▶ _Problem to solve_
Collect every line in the records below that contains the word "agent".

▶ _Records shown_

::::::

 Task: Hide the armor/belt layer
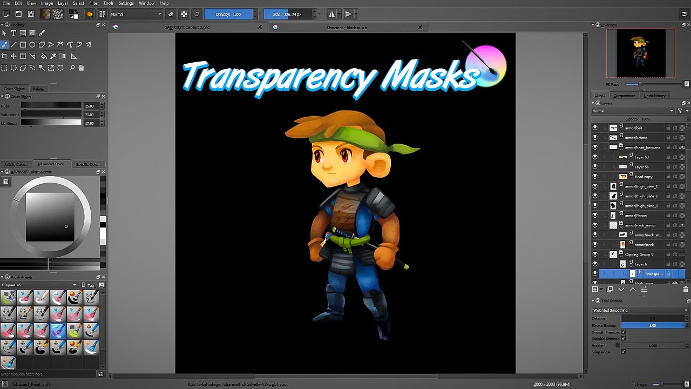[x=595, y=128]
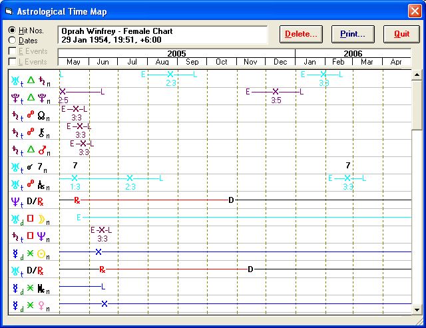The image size is (426, 328).
Task: Click the scrollbar down arrow
Action: pyautogui.click(x=417, y=309)
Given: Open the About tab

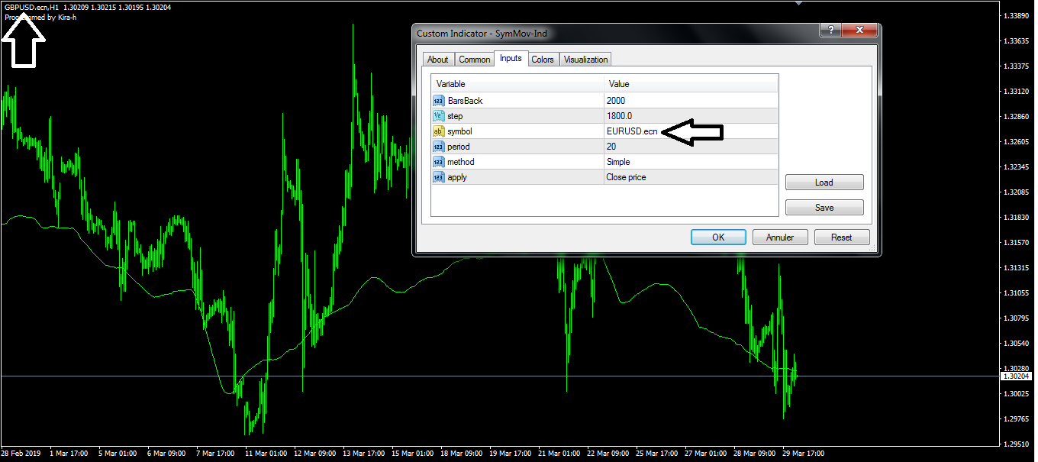Looking at the screenshot, I should 438,60.
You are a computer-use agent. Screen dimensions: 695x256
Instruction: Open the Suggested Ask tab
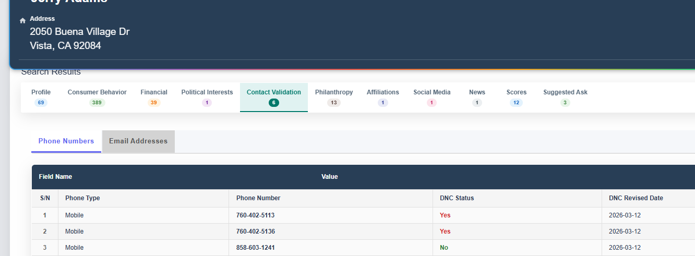tap(565, 97)
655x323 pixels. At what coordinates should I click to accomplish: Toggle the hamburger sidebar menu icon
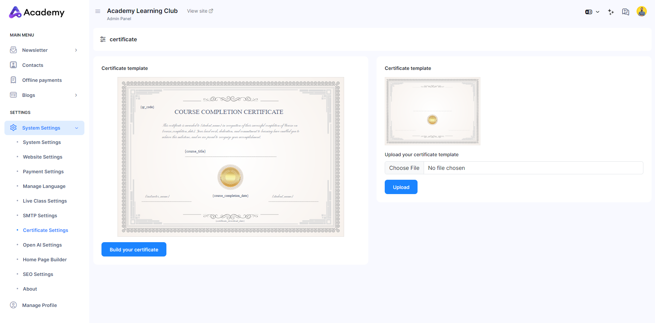[x=98, y=11]
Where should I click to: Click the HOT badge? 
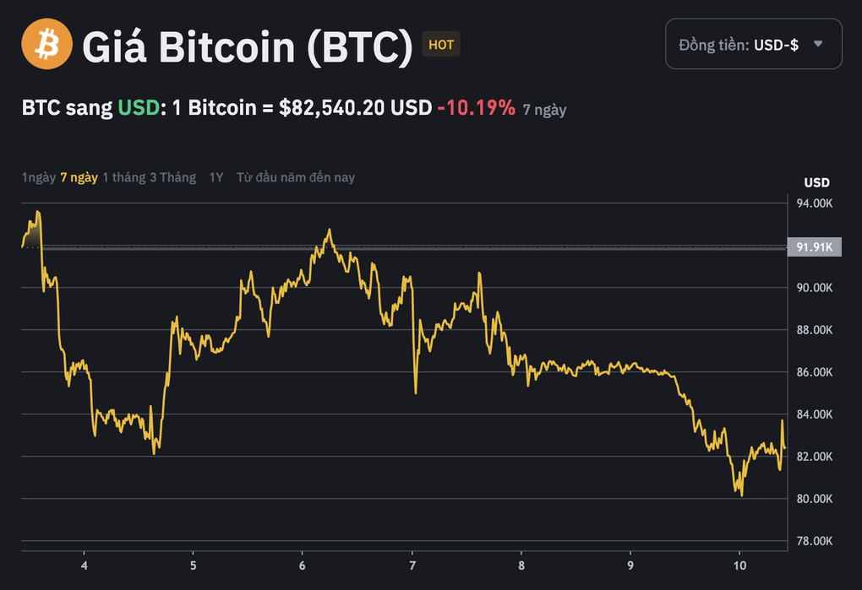click(441, 45)
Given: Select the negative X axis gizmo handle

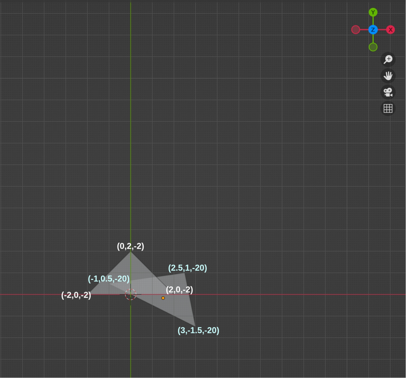Looking at the screenshot, I should tap(355, 29).
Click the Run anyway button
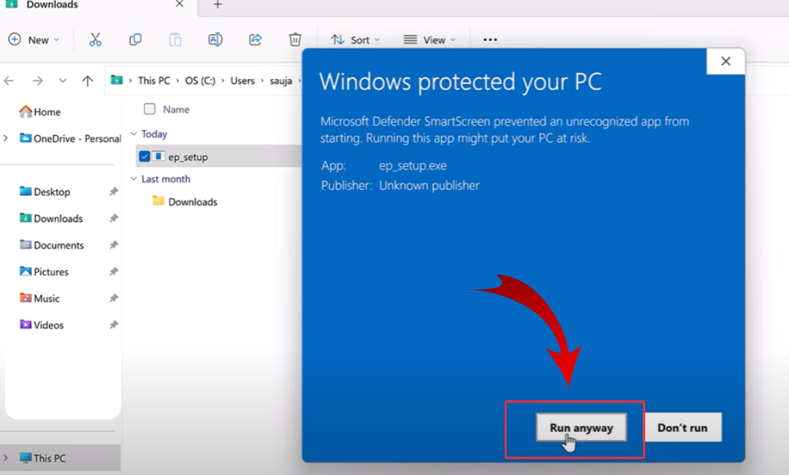The image size is (789, 475). (581, 428)
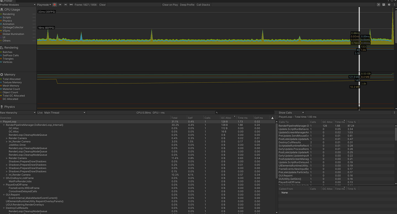
Task: Toggle the Rendering color swatch in CPU Usage
Action: coord(1,14)
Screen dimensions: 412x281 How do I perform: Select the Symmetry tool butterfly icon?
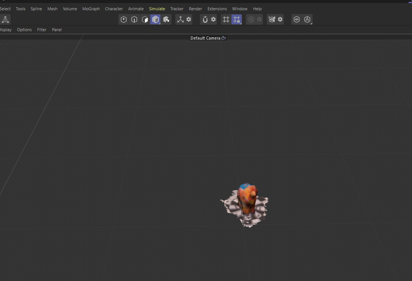pyautogui.click(x=272, y=19)
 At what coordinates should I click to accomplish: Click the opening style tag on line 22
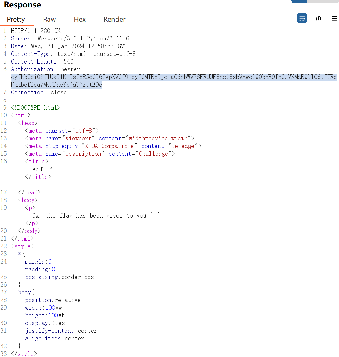(x=23, y=246)
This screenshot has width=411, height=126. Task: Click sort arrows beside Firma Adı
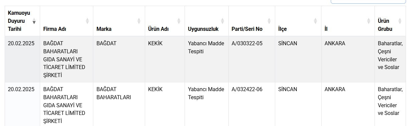click(x=87, y=21)
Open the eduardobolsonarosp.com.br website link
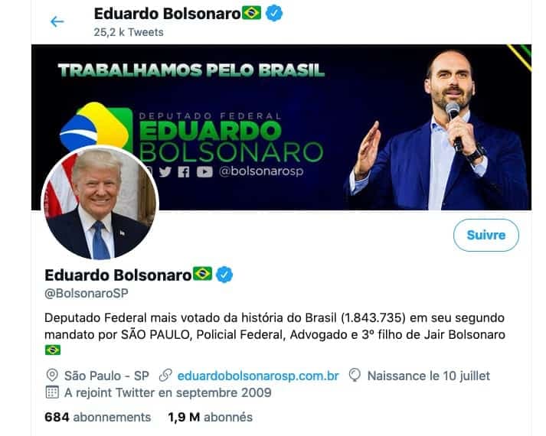Screen dimensions: 546x436 [x=258, y=376]
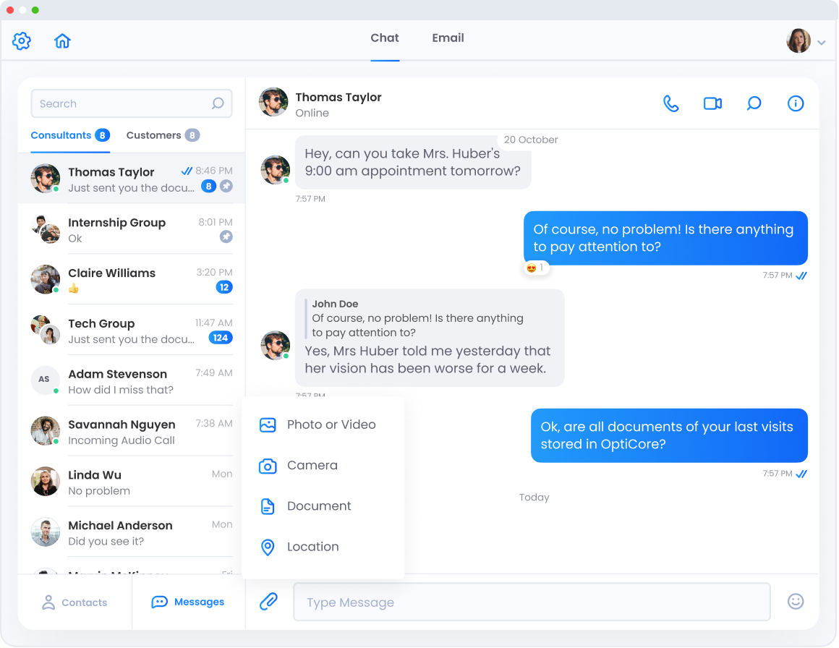
Task: Click the home icon
Action: (x=62, y=41)
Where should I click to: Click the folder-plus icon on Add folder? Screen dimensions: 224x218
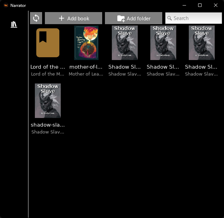[121, 18]
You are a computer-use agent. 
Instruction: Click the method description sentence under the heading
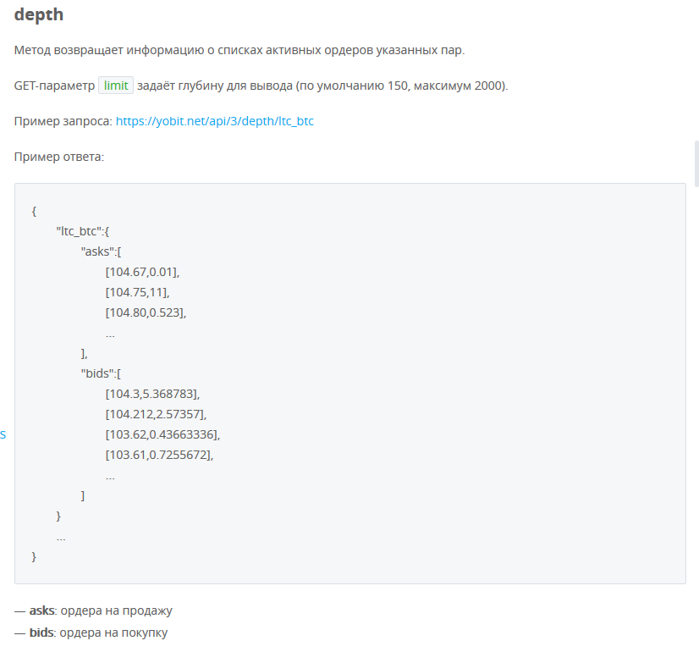(x=239, y=50)
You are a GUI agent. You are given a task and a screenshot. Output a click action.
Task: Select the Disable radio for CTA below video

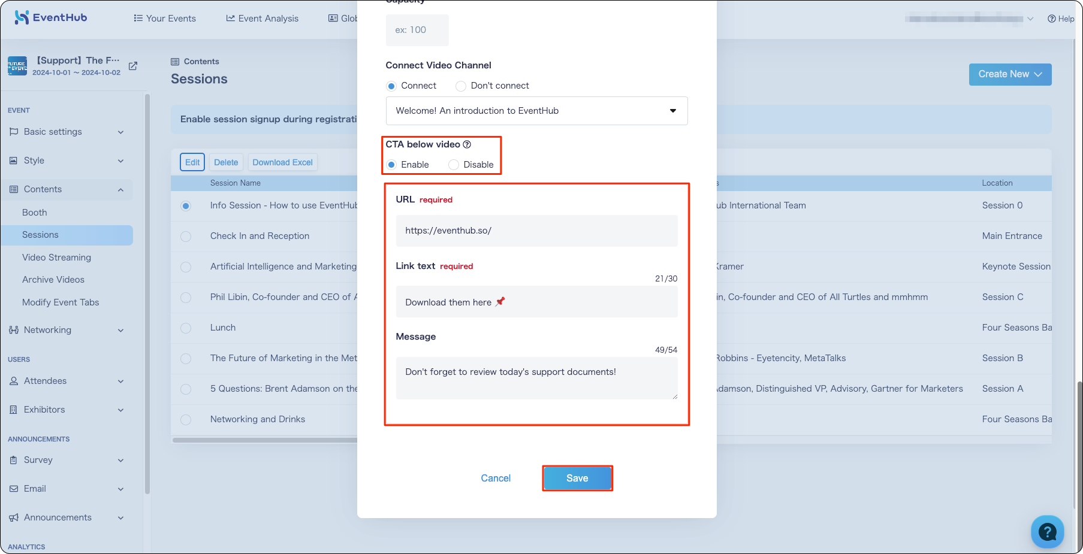point(454,165)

::::::

▶ _Written reply_
You are a computer-use agent. Screen dimensions: 695x256
You are a computer-use agent. 
You are a GUI agent. You are given a task and a screenshot. Output a click action.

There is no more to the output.